TASK DETAILS
Scan the entries and tally the lines that include the string "Cocotal". Reply with the figure alone.

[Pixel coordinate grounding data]
..............................

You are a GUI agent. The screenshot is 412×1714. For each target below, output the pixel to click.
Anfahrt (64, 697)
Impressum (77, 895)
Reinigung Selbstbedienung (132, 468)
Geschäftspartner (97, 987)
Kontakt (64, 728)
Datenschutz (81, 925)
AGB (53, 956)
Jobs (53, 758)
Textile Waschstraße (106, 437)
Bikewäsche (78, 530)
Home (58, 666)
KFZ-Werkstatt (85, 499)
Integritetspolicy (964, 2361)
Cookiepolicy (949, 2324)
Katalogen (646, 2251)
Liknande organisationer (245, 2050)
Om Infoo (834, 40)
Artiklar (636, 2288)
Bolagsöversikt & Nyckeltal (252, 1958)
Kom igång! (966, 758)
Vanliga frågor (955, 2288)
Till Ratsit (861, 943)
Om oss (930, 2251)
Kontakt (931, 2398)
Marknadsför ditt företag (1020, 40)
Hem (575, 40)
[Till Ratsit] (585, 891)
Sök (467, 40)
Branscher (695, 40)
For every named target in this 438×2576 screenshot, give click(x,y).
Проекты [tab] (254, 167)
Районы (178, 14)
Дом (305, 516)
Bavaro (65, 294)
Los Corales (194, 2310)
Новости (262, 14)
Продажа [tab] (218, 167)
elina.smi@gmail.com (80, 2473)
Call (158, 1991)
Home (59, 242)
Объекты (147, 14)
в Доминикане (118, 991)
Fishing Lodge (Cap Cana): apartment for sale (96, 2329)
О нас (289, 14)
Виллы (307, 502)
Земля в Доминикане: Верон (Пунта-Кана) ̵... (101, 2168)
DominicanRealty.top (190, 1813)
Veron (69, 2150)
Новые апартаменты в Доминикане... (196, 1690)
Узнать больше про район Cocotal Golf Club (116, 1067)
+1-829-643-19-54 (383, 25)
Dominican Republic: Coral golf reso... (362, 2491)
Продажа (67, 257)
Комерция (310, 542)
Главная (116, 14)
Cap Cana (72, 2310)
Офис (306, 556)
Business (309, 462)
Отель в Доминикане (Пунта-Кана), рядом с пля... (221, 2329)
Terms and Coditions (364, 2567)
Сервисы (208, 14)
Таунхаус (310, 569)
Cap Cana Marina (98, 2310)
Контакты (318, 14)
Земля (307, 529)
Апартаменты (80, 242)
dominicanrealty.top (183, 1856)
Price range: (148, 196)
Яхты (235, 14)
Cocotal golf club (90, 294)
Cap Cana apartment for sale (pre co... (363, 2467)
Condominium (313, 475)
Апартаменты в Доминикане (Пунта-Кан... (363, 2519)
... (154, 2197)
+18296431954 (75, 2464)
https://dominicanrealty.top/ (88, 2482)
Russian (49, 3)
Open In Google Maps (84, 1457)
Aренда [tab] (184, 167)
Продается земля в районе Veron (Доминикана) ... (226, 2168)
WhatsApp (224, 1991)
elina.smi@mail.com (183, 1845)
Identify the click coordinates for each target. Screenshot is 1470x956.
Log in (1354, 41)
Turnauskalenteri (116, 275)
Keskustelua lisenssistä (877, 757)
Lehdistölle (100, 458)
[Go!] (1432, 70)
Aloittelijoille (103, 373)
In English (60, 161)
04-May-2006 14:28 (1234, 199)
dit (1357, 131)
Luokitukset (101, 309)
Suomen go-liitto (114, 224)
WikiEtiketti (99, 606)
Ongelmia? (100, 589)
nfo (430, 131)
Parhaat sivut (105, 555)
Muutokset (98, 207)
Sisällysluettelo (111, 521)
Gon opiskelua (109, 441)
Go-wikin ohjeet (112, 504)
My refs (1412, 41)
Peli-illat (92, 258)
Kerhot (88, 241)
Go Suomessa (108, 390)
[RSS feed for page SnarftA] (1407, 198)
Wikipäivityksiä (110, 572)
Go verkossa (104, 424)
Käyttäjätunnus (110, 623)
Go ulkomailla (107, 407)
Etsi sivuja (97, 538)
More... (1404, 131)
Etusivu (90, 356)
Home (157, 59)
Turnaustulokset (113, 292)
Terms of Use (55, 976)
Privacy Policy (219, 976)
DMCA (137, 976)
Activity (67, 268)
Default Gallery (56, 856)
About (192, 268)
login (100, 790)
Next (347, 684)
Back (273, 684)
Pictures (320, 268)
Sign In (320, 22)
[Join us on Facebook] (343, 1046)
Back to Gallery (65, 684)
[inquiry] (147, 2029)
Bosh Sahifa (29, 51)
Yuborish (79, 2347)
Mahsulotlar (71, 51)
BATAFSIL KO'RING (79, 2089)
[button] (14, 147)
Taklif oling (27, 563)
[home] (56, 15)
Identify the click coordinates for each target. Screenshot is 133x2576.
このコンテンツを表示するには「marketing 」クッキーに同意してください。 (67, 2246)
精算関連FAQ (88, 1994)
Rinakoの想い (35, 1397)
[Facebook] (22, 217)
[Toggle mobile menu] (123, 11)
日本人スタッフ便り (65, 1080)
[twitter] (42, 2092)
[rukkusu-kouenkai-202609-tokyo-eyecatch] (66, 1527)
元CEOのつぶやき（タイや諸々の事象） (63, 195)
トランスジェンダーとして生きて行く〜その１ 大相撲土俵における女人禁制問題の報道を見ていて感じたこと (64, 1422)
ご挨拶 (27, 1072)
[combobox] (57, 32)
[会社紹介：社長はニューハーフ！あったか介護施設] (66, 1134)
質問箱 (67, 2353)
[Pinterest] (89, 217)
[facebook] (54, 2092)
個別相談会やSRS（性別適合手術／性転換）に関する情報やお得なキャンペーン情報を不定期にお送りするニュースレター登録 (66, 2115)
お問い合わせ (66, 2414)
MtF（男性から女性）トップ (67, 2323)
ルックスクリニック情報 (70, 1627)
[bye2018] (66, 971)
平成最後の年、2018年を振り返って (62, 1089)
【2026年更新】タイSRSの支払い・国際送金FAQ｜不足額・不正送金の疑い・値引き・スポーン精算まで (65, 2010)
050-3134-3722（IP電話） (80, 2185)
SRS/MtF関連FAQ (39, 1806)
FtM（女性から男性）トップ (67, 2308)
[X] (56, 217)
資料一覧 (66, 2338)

..............................

RESPONSE AREA
2